Skip to content
Back to BlogStudy Hacks

How do you revise for final exams effectively?

9 min read1,662 wordsNEW

Effective revision means testing yourself on the material and spacing that practice over days, rather than rereading notes the night before.

Effective revision means testing yourself on the material and spacing that practice over days, rather than rereading notes the night before. Decades of cognitive research show these two habits, retrieval practice and distributed practice, do more for exam performance than any amount of highlighting.

For international students sitting UK and Australian finals, exam revision is often where a strong semester is won or lost. The pressure is real, the format is unfamiliar, and English-as-a-second-language adds a layer of effort. This guide answers the questions MAAS exam coaches hear most often, with the evidence behind each answer, so you can build a revision plan that actually holds under pressure. If your assessment is an oral defence rather than a written paper, see our guide to preparing for a viva voce defence.

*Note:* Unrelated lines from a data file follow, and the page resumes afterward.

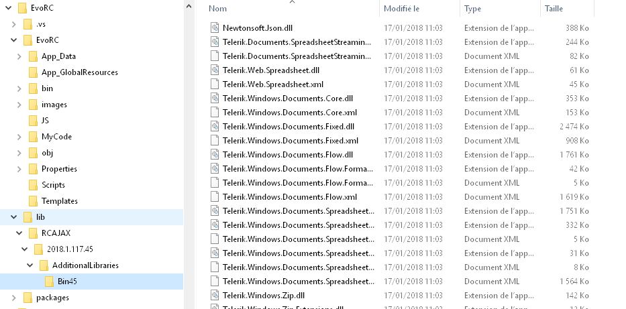
Task: Click the Newtonsoft.Json.dll file icon
Action: tap(215, 28)
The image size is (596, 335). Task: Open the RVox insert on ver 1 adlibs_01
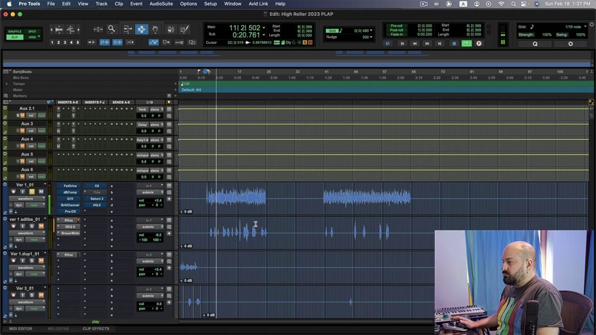click(x=69, y=220)
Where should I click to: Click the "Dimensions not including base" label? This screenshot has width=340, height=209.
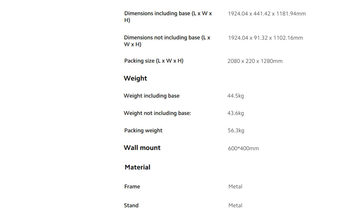[x=167, y=41]
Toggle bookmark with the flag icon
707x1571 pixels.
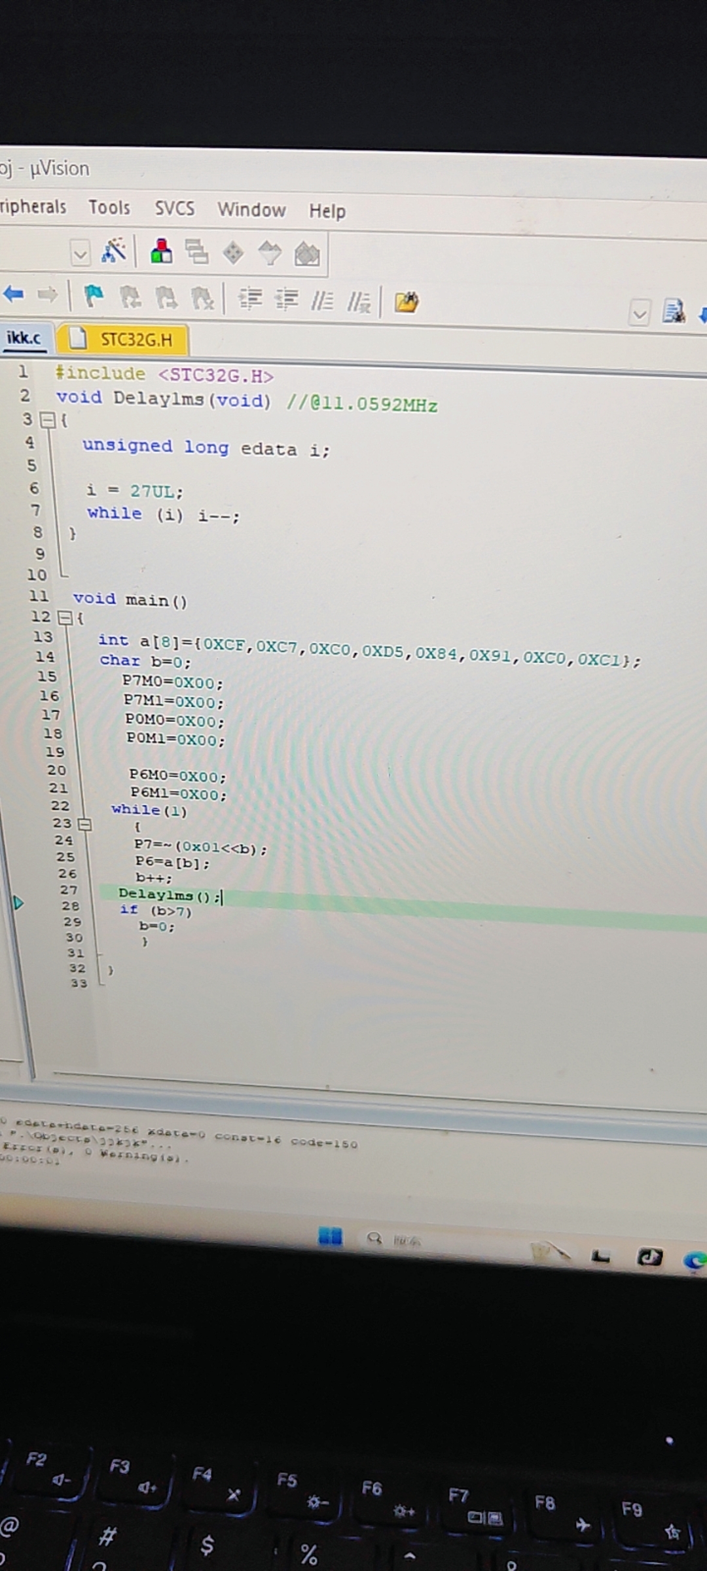coord(94,297)
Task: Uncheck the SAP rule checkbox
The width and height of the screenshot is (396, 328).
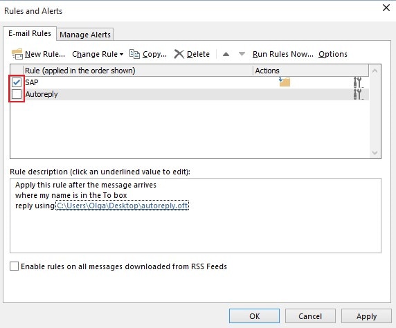Action: pos(17,82)
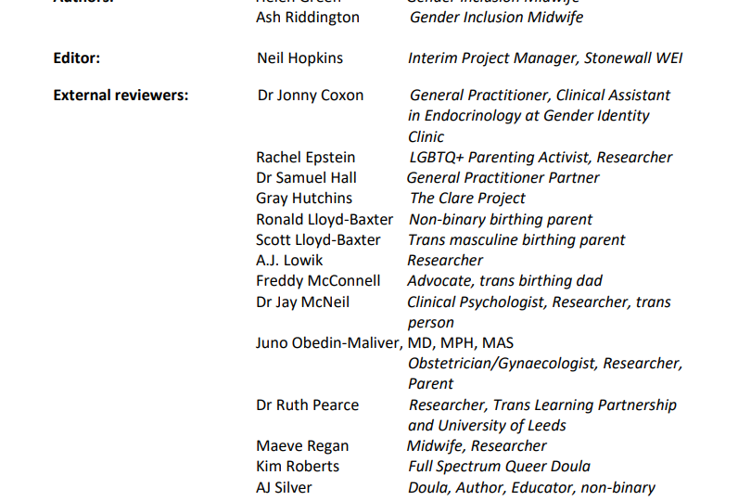Image resolution: width=751 pixels, height=501 pixels.
Task: Click the Editor: heading label
Action: 77,58
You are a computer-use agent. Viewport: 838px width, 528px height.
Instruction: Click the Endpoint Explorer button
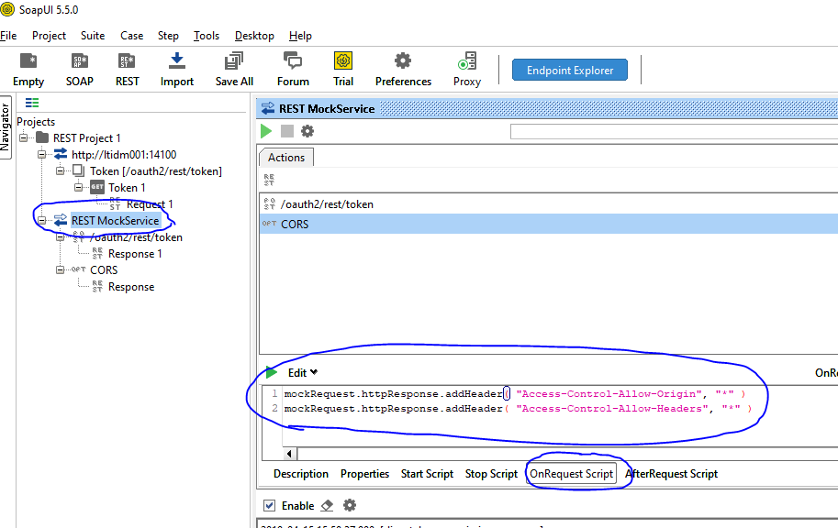coord(569,69)
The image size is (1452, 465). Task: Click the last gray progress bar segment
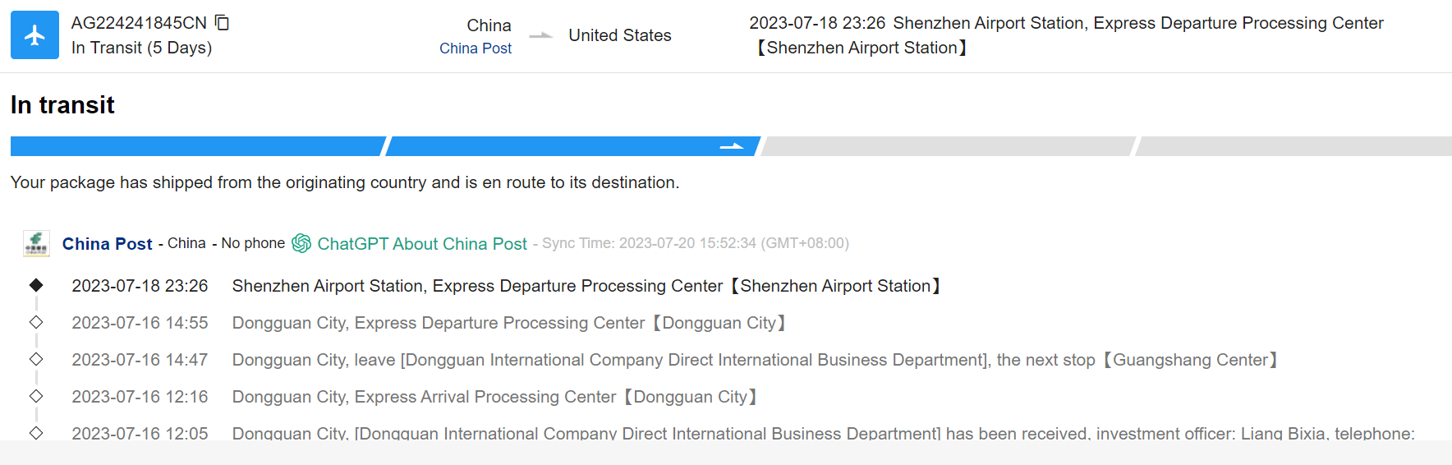click(x=1293, y=146)
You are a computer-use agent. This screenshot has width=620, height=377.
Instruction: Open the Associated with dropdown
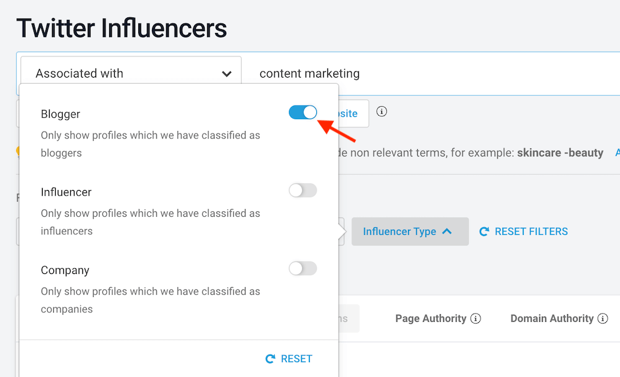tap(130, 73)
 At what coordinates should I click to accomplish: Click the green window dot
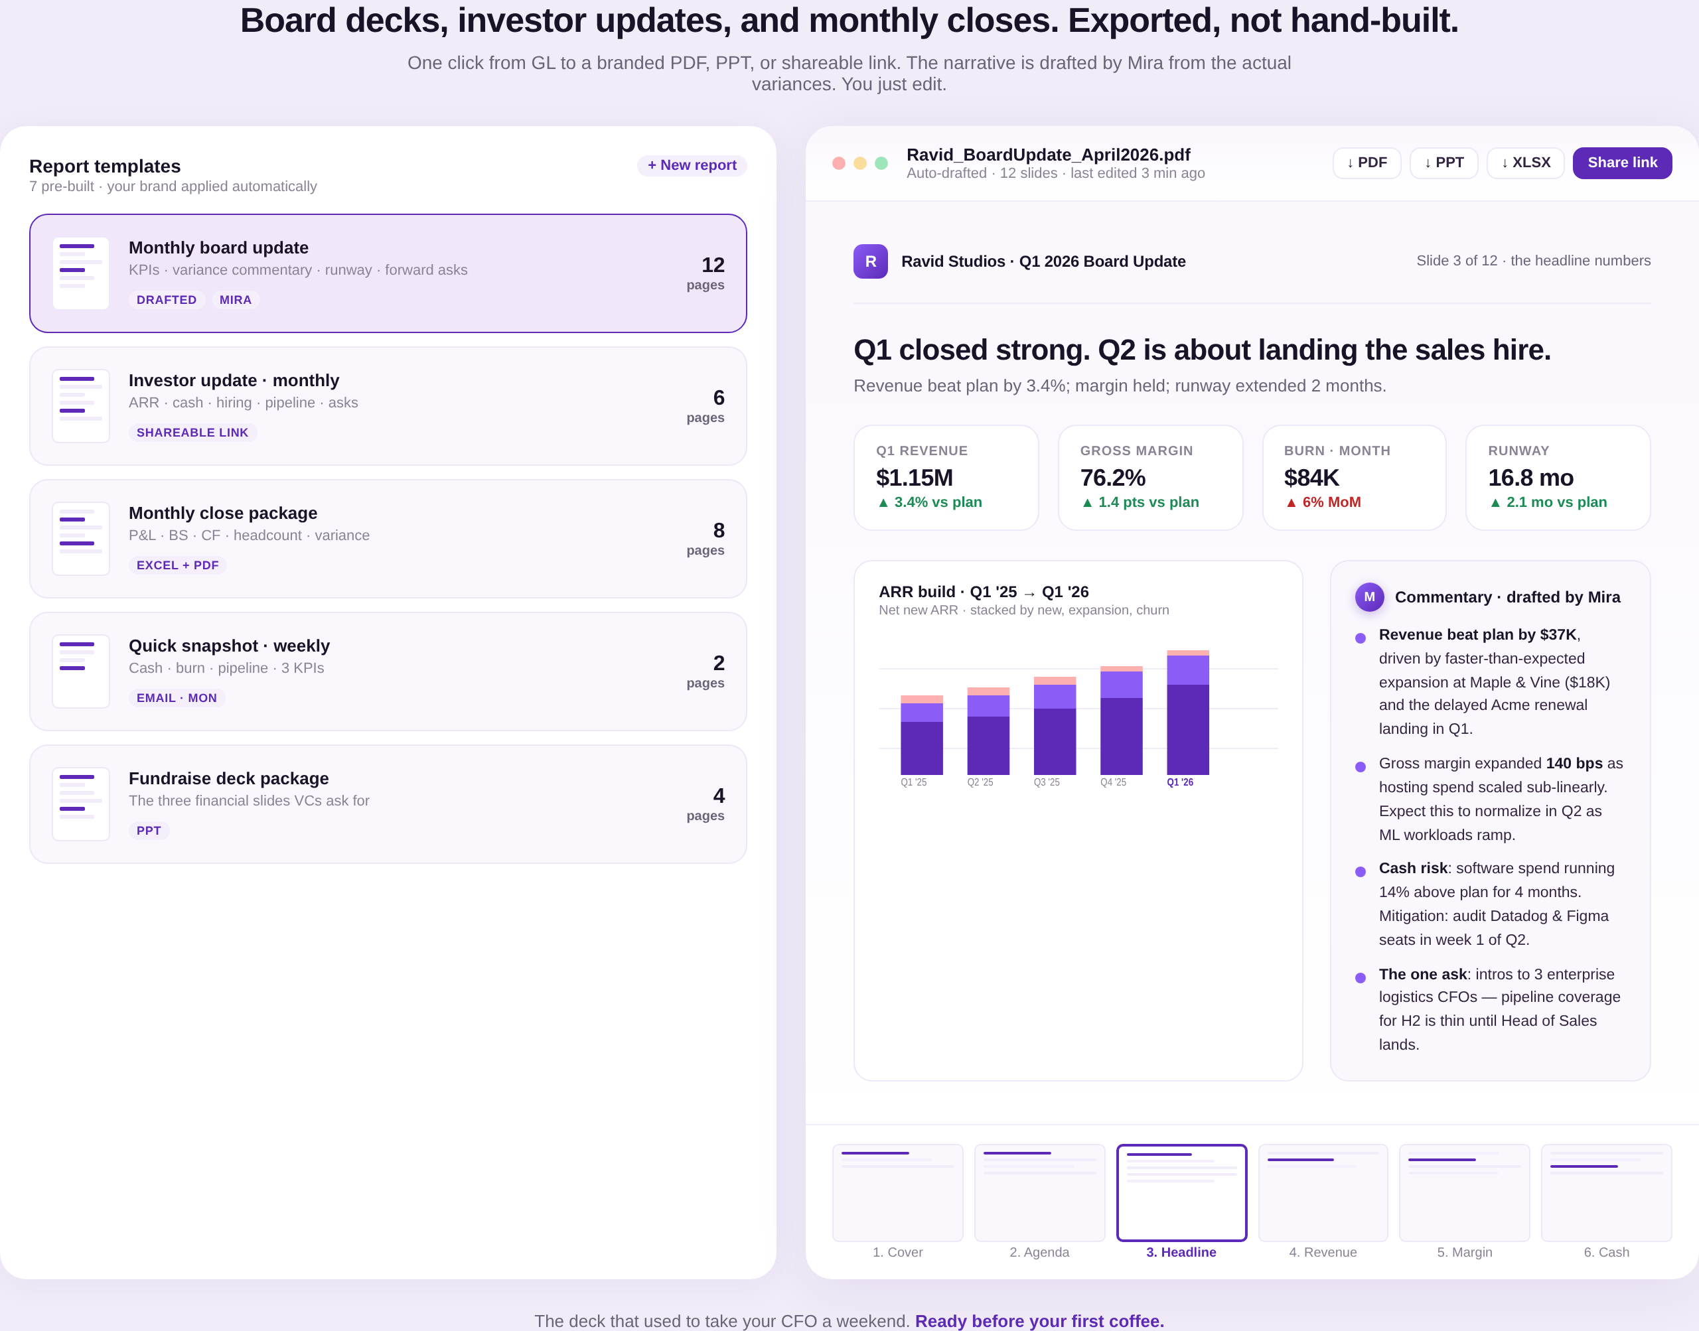[x=881, y=163]
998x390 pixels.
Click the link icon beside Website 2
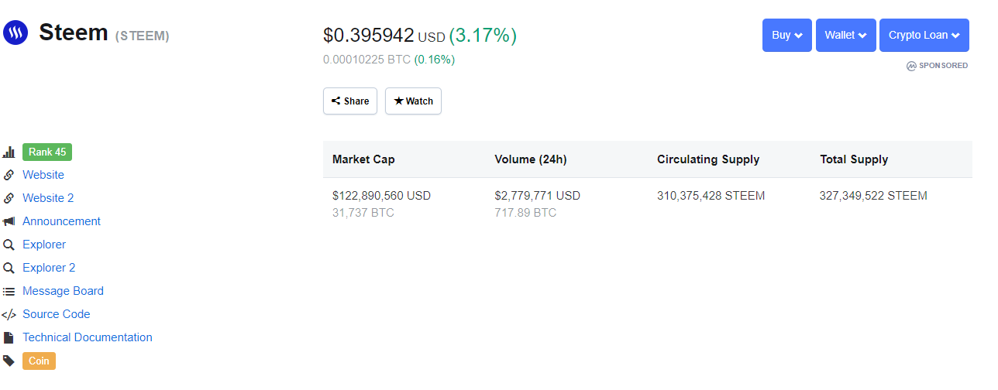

Author: MAAS Learning Skills Desk · Reviewed by a Senior Academic Mentor (PhD)
Last updated: 2026-06-29
Category: study-hacks


What does "effective" revision actually mean?

Direct answer: Effective revision is active and spaced: you retrieve information from memory and you spread that effort across several shorter sessions, instead of passively rereading in one long block. The goal is to practise the exact thing the exam asks of you, which is recalling and applying knowledge without your notes in front of you.

Evidence: In a landmark review of ten common study techniques, Dunlosky et al. (2013) rated practice testing and distributed practice as the only two with "high utility" across subjects, ages, and exam types, while rereading and highlighting scored "low". The reason is alignment: an exam is a memory-retrieval task, so the most useful revision is the one that rehearses retrieval rather than recognition.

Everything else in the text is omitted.